## Goal
Please begin at the line that has "Open طلبات جواز سفر بدل فاقد link" and stop after the line that has "tap(315, 729)", then write those lines out again with "screenshot" swapped for "capture" and nothing else changed. Leave the pictures out of your answer.

## Input
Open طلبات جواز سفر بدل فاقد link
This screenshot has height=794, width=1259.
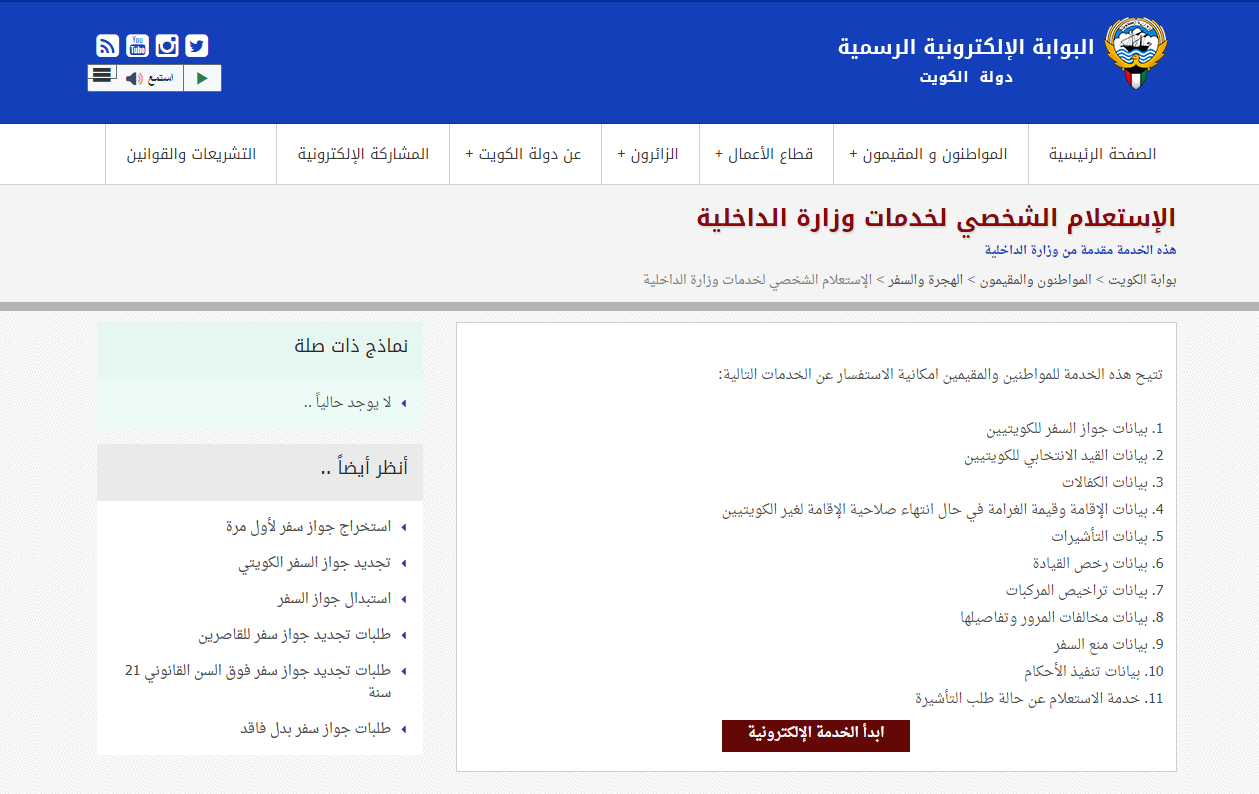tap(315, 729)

* * *

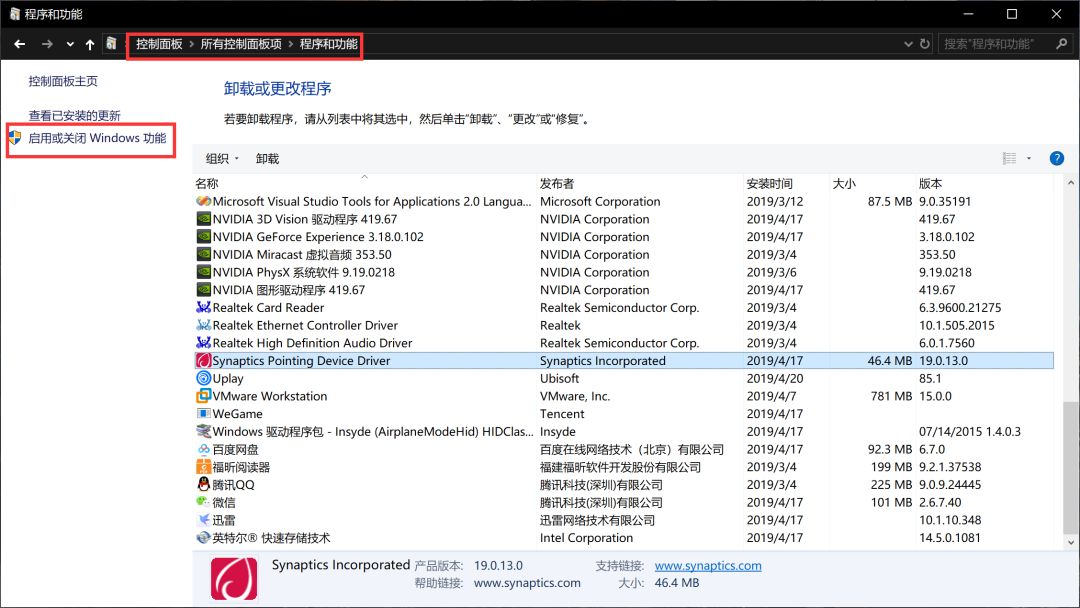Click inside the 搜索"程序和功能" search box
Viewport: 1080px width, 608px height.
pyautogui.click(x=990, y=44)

## Solution to the problem
Open طلبات جواز سفر بدل فاقد link
This capture has height=794, width=1259.
tap(315, 729)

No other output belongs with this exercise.